Key Vote YES on the USA RIGHTS Act Amendment to S. 139

On behalf of our activist community, I urge you to contact your representative and ask him or her to vote YES on the USA RIGHTS Act, which has been offered as an amendment to S. 139, the vehicle for the FISA Amendments Reauthorization Act. The USA RIGHTS Act was originally introduced by Reps. Zoe Lofgren (D-Calif.) and Ted Poe (R-Texas). The amendment that will be offered on the floor Thursday is sponsored by Rep. Justin Amash (R-Mich.).

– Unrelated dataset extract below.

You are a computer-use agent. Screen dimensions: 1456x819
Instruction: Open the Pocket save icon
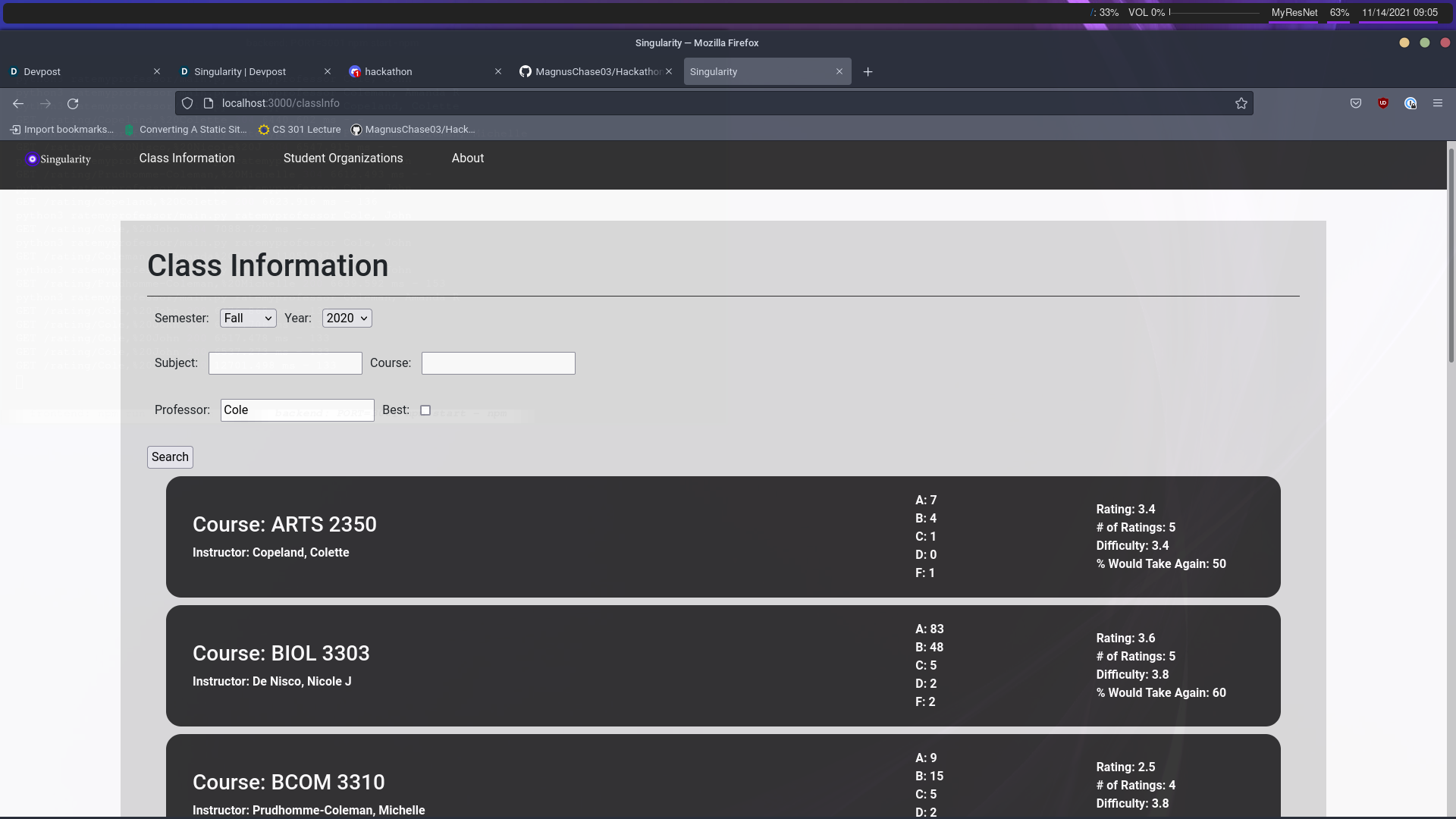click(1356, 104)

Unlike the FISA Amendments Reauthorization Act, the USA RIGHTS Act strikes the right balance between security and liberty. The amendment continues to provide the intelligence community with the ability to combat terrorism while protecting Americans’ Fourth Amendment rights by ending warrantless surveillance.

The USA RIGHTS Act would prohibit the Federal Bureau of Investigation (FBI) from querying information gathered through Section 702 of the Foreign Intelligence Surveillance Act (FISA) without obtaining a warrant. It would also provide narrow exceptions, such as the case of life-threatening emergencies or if the target has consented to a query followed by a warrant.

The amendment codifies the Foreign Intelligence Surveillance Court’s (FISC) ban on “abouts” collection. The National Security Agency (NSA) was forced to end “abouts” collection after the FISC determined that it was inconsistent with the Fourth Amendment.

Additionally, the USA RIGHTS Act would prohibit reverse targeting, the collection of domestic communications, and the use of information obtained through Section 702 in criminal and civil court cases. It also brings a number of other important reforms to strengthen the oversight of the FISC and promote transparency.

FreedomWorks will count the vote for the USA RIGHTS Act amendment to S. 139 on our 2018 Congressional Scorecard. The scorecard is used to determine eligibility for the FreedomFighter Award, which recognizes Members of the House and Senate who consistently vote to support economic freedom and individual liberty.